A program available now that is free and you can boot off USB, is Gparted Live.
it may have more options than you need to try, but you could experiment with that.
Creating a partition is no risk.
Deleting a partition obviously deletes it. KIND OF HIGH RISK.(you might delete the wrong one) Make sure the partitions are labelled so you know which is which. There is a risk of deleting the wrong partition but you'd have to be a complete fool to do that. Make sure you check and double check before deleting a partition. If you have more than one hard drive in there, then remove/detach any hard drives with important data on them, before partitioning, just in case of a human error. Backing up beforehand ensures no risk. Many programs you boot off, don't show you the contents, but you can see the capacity and label. Even before I knew the software would show the label, I still managed to not make an error, because I checked the capacity of the drive. So I knew what drive or partitions on the drive, I was working on. I would check and double check. When you label the partition it is must more fool proof(after you've checked and double checked that you got the label right! and labelling a drive isn't technically part of partitioning or a function of partitioning. it's just a must to be safer). You can always backup beforehand though. I've never made that mistake of deleting the wrong one.
Changing which partition is bootable. This is KIND OF HIGH RISK. If you make the wrong partition bootable, you won't be able to boot, though this is always reversible.
One partition on a hard disk, has the bootable flag. The BIOS chooses which hard drive to boot from, and after that, the partition with the bootable flag is booted from.
I have probably made the wrong partition bootable before, because I didn't care about getting it wrong. I didn't need to waste effort and get stressed over doing it right 'cos it's reversible. And you can always experiment with it.
Resizing a partition - HIGH RISK. (though i've had no problem in 10 years). i've heard partitions can be corrupted by this. You could run chkdsk after to check. If there's a powercut during it then who knows what'd happen. You may want to backup if there's important data, before resizing, if you do it at all. But this is only high risk if it goes wrong. And when it goes wrong it's not really human error. Personally it has not gone wrong for me in a decade. I may have seen a partition was corrupt recently after, I don't know if it was from that, though chkdsk probably fixed it. It wasn't important stuff anyway. But if you resize and run chkdsk and it seems fine then it's fine. You can always backup beforehand as I said, and that tends to be recommended. If resizing did go wrong, it's a)not human error b)not reversible. The only smart thing you can do to avoid this, is backup. Or just do this with a partition that doesn't have important stuff on it.

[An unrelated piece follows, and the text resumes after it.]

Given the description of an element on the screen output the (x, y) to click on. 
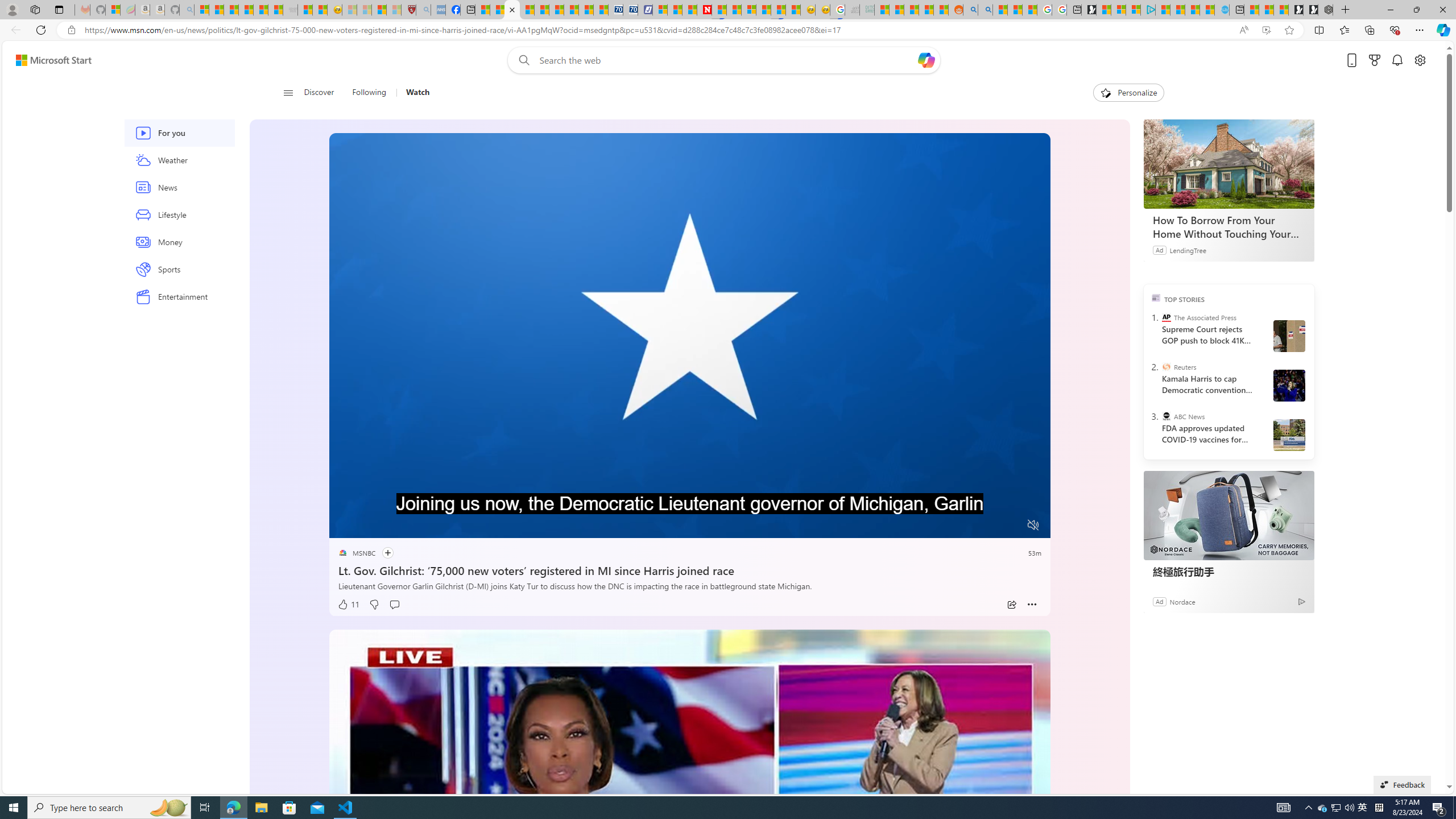
More (1031, 604)
Given the description of an element on the screen output the (x, y) to click on. 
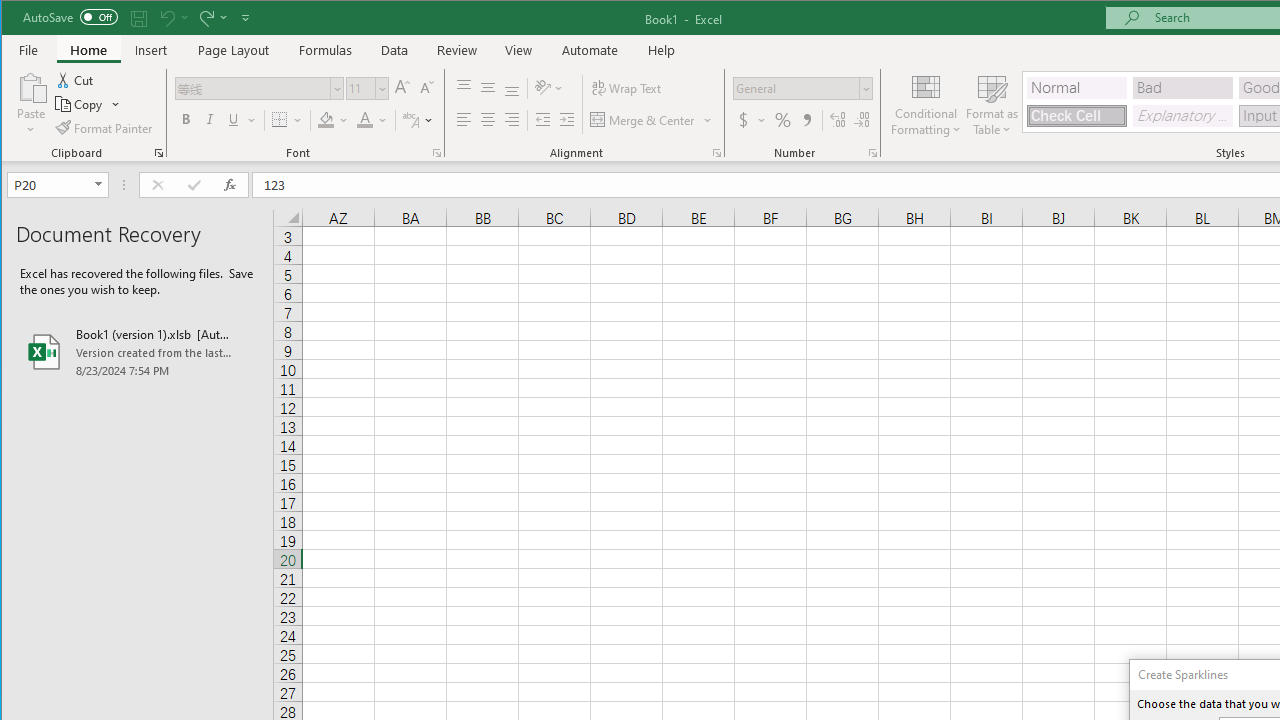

What you need to know, and I say "need" in the sense that it's just fundamental to know. It's no risk if you don't know and you'd find out soon enough and in a gentle way. There's no risk if you didn't know the following. The "risks" are those I mentioned above. As for some basics about partitions.. You create a primary partition maybe more. Gparted Live won't let you create more than four.
If you want any more partitions, you have to create what is called an Extended partition which is like a container - Gparted says it's a primary so it counts it in one of its four. Then within the Extended partition you can create as many "Logical partitions" as you want.
The bootable partition might run a boot loader, in linux I suppose like GRUB, and if there are other partitions then the boot loader software can boot an OS of any of them, but this is not part of the partitioning process.
Gparted Live won't let you convert e.g. a Primary to a Logical. Many Windows programs let you and no doubt linux ones too. If there is risk here i've never run into it.
You can make a logical partition bootable. So i'm not sure of any advantage in multiple primary partitions, beyond a primary and (if more partitions are wanted) an extended.
By the way, many people use virtual machines as an alternative to partitioning.